Merit, Ethics, and Reward
By David Henderson
I’ve enjoyed the back and forth between co-blogger Bryan Caplan and Trevor Burrus. I’m starting to think that a good line for Vizzini to have used in “The Princess Bride,” besides “Never get involved in a land war in Asia,” something that JFK, LBJ, Nixon, Bush I, Bush II, and Obama failed to heed, is “Never get involved in a debate with Bryan Caplan.” Of course, that latter advice makes sense only if your goal in a debate is to win. If your goal from such a debate is to learn, then I say one should occasionally get in a debate with Bryan Caplan.
I basically agree with Bryan that in a free society, there is a strong correlation between merit and reward. Here are some excerpts from “Do the Right Thing,” the final chapter, and one of my favorite chapters, from Henderson and Hooper, Making Great Decisions in Business and Life.
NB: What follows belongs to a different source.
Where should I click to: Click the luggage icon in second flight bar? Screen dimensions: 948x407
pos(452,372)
This book has an entire chapter extolling the benefits of expanding the alternatives available to you. So you might think that the expedient person, by freely using any means and, therefore, having more alternatives available to him, would be more successful. If I have five alternatives and you have my five plus five others, you should be more successful than I, right? Not necessarily. In the case of ethics, a powerful force works against this. The problem arises when the expedient person works for, works with, works around, or employs others. The problem arises, in short, in over 99 percent of real-life situations.
Consider what would happen if you took up cannibalism. At first, you would expand your eating options, but then your friends, coworkers, and neighbors would shy away from you, fearful that you would mistake them for a snack.
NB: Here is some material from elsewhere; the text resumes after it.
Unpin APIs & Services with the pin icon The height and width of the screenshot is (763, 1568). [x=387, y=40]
And here’s my own story about how someone showed his true unethical colors to me and, by doing so, failed to get me involved in what might have been a profitable project for him:
In the fall of 1996, a former student whom I (DRH) had taught at the Naval Postgraduate School called me and told me he would be visiting his in-laws in Monterey and wanted to discuss a business proposition. I found it intriguing and had enjoyed his participation in my class; so I bit. He picked me up in his mother-in-law’s brand-new Saab, and we stopped at a juice bar so that he could get a strawberry juice shake. While pulling his papers out of the Saab’s trunk, he spilled the juice all over the light beige lining of the Saab’s back seat. He did his best to clean up the stain, but what was left was very obvious. “Well,” he said lightly but with no hint that he didn’t mean it, “I’ll just have to point it out to my mother-in-law and remind her not to leave lipstick in the back seat where the sun can melt it.”
Instantly, I knew that I wanted no business dealings with this man, except in a situation where he paid me in advance. I stuck around for the presentation and found it reasonably interesting and thoughtful. Ironically, the presentation touched somewhat on business ethics.
Then the double whammy. While driving me home, he told me that his wife had once seen O.J. Simpson batter Nicole Brown Simpson in the parking lot of a retail establishment where she had worked. There was a chance, he said, that she would be called to the stand in the civil trial. She had not wanted to get involved in the criminal trial earlier, he said, because she wanted to avoid the limelight. All this was said matter-of-factly, with no hint of disapproval of his wife’s actions. So, here was a guy who thought it quite all right to withhold information relevant to a grisly murder case. I looked forward to getting home and out of that strawberry-stained Saab. Of course, I had no business dealings with him.